Spanish-born artist Noelia Towers has been selected for the prestigious Artsy Vanguard 2026, recognizing her as one of ten promising talents poised to become future leaders in contemporary art. Working from her Chicago apartment that doubles as her studio, Towers has gained recognition for her provocative paintings that explore themes of femininity, trauma, and power through what she calls her fascination with "troubled women."
Towers' distinctive artistic style features women with often obscured faces in ominous, dreamlike scenes. Her paintings depict subjects crawling up darkened staircases, taking long drags from cigarettes, or perching precariously on polished banisters. Using a subdued color palette and tunnel vision-like focus, she creates compositions that blur the line between reality and hallucination. "I need to make what comes out of me and what I really want to make," Towers explained, emphasizing the autobiographical nature of her work.
The artist frequently uses herself as a model, staging and photographing scenes that she later translates into paintings. This intimate approach allows her to infuse her work with personal experiences of womanhood and charged memories. Towers deliberately challenges patronizing narratives about women, stating emphatically, "I see men making paintings about these things all the time, and they're just sexualizing things they haven't lived through." Her work creates space for female agency and complexity, offering what critics describe as a much-needed voice in contemporary art.
Towers' artistic journey began during her childhood in Barcelona, Spain, where her mother enrolled her in a grassroots organization providing arts education and therapy to underprivileged students. This early connection between art and therapy remains evident in her unflinching exploration of self. "I was a very social kid, but I needed something that I wasn't getting from normal child things," she reflected on her early desire for serious creative expression.
As a teenager, Towers temporarily abandoned visual art for Barcelona's hardcore music scene, joking, "I was like, I'm a punk now, and I'm gonna start a band that's gonna be my life." Her formal art education was limited to the bachillerato, a two-year post-secondary program in Spain's education system. Unable to pursue higher education in the arts due to financial constraints, she worked to support herself until moving to Chicago in 2014 with her partner, a musician she met in Barcelona's music scene.
With her partner's support, Towers' painting practice reemerged in Chicago, where she quickly found an audience. She participated in group exhibitions at Woman Made Gallery in 2018 and Public Works Gallery in 2019, already displaying the photorealistic style and hypnagogic atmosphere that would define her work. Her piece "Just because you shouldn't doesn't mean you can't" (2019), first shown at Public Works Gallery, exemplifies her distinctive approach, depicting the artist gagged and handcuffed at a table with a plate of garlic, subverting eroticism through mundane domestic setting.
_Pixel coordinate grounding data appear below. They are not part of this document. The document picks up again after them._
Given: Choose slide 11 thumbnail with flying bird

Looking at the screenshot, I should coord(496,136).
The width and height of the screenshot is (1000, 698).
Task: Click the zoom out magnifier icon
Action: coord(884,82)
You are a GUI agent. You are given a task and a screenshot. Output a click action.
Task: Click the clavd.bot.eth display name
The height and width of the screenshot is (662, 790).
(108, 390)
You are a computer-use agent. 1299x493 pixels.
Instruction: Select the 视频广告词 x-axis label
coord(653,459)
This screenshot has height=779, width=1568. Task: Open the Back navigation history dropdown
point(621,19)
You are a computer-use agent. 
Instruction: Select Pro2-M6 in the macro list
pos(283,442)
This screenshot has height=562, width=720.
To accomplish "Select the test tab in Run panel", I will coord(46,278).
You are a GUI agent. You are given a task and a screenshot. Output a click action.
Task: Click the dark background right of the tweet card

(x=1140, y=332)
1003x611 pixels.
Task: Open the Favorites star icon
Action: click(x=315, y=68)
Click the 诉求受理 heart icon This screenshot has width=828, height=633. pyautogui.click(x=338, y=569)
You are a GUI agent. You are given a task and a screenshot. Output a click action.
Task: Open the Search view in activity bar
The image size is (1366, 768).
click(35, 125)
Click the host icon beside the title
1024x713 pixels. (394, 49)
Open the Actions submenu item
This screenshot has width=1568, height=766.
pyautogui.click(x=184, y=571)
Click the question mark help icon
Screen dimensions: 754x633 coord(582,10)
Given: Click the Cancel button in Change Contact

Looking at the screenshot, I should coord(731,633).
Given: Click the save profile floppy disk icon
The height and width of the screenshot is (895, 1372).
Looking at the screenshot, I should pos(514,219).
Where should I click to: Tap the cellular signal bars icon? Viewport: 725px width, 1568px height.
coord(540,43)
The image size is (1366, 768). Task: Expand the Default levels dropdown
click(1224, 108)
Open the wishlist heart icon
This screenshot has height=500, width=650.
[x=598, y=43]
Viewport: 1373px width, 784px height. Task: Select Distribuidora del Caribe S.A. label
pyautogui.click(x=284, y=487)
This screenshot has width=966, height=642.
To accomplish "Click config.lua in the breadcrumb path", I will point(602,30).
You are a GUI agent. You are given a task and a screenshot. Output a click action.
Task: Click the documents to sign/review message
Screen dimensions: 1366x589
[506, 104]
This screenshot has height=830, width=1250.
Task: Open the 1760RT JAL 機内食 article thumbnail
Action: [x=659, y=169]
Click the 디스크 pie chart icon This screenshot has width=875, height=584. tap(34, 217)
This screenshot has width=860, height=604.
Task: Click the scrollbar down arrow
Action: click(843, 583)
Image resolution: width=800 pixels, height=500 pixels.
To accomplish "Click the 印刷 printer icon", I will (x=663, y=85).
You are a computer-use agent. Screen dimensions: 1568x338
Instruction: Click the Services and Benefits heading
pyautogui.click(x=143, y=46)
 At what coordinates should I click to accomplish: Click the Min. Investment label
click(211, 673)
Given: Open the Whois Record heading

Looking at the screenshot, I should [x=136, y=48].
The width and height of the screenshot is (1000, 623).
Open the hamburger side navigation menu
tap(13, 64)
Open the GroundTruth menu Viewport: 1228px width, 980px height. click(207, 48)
The pandemic period proved particularly productive for Towers, allowing her to expand themes of violence, self-preservation, and power dynamics while remaining grounded in domestic settings. Her work "Waiting for you to come home" (2021), featured in the group show "Killer Cute" at Los Angeles gallery de boer, demonstrates this evolution. The painting shows a woman from behind wearing a meticulously painted black leather trench coat, concealing scissors while leaning against a door, positioning her in power over whoever might enter.
Towers draws significant inspiration from cinema, particularly films by directors Chantal Akerman and Catherine Breillat that portray complex realities of women's experiences. "I love movies that depict brutality in a way where you can't look away," she professed. This cinematic influence is evident in works like "Skinned Knee" (2025), shown in her solo exhibition at de boer earlier this year, which features a close-cropped view of a bruised, bloody knee of a young woman on a red bicycle, with shallow focus creating a camera-like bokeh effect.
Currently, Towers is participating in a dual presentation with late feminist avant-gardist Birgit Jürgenssen at Slip House in New York this fall. She continues to experiment with her technique, recently adopting a looser brushstroke approach while maintaining her characteristic detail and photorealistic quality. Towers typically paints quickly to keep pace with the powerful images her mind generates, but she's now exploring ways to relax her hand further while preserving the intensity of her vision.
The Artsy Vanguard, now in its eighth year, highlights the most promising artists working today as the art world looks toward 2026. With her ideas multiplying as rapidly as her exhibitions, Towers sees endless facets of herself to explore and human complexities to interrogate. "It's all about this world-building experiment," she explained. "Curiosity keeps me going." Her commitment to this artistic inquiry represents what she views as a lifelong endeavor to create a potent visual language for representing women's interiority in all its raw, nebulous, and volatile complexity.